◆ **TASK DESCRIPTION**
Sift through the material below and return the lines with "agent".

--------

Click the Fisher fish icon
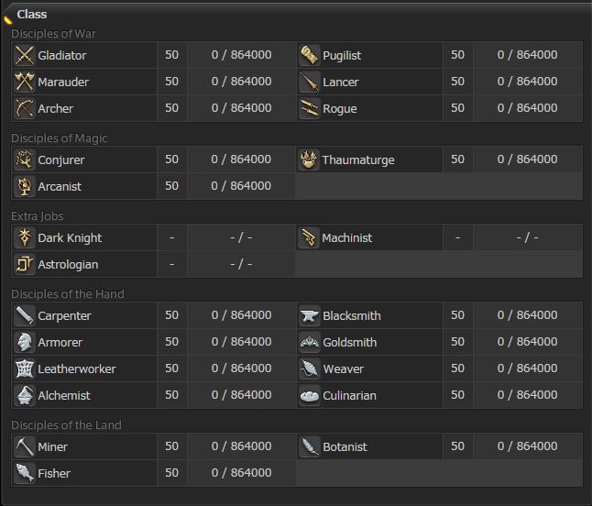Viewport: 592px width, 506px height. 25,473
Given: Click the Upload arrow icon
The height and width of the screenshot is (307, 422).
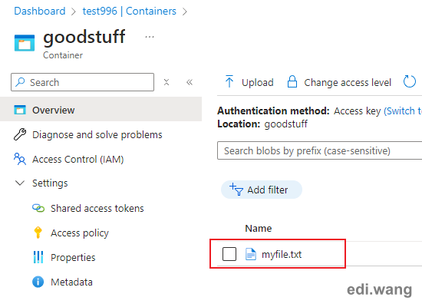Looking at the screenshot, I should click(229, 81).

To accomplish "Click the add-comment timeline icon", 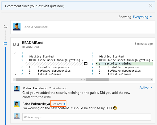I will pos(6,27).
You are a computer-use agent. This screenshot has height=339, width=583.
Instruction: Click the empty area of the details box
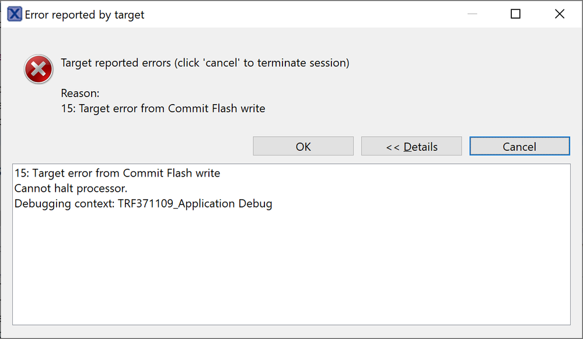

--------

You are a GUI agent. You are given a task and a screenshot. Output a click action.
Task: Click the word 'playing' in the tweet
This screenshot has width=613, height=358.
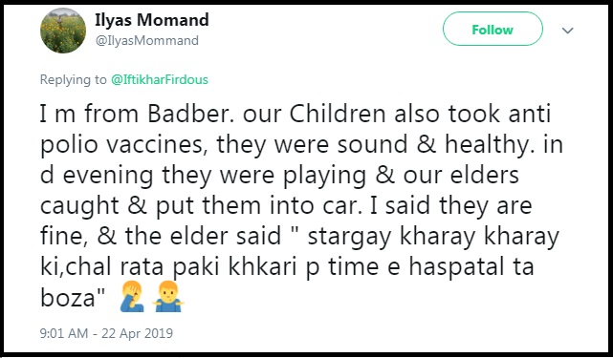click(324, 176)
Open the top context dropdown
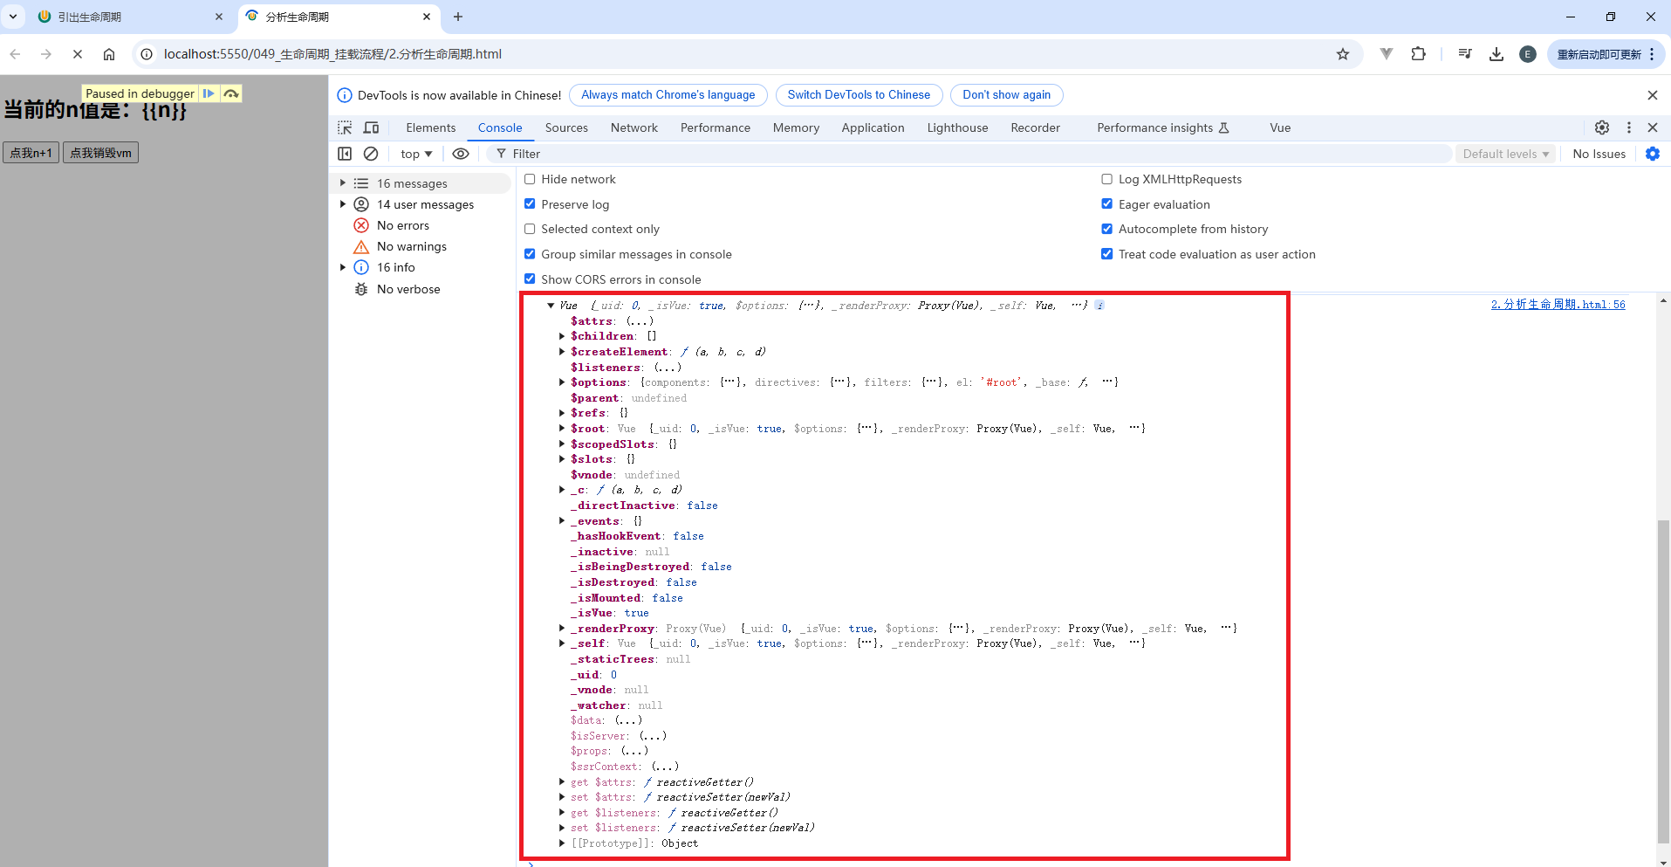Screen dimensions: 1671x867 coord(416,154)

--------

◆ **WRITTEN ANSWER**
You are a computer-use agent. This screenshot has height=339, width=583.
You are a GUI agent. You are given a task and a screenshot. Output a click action.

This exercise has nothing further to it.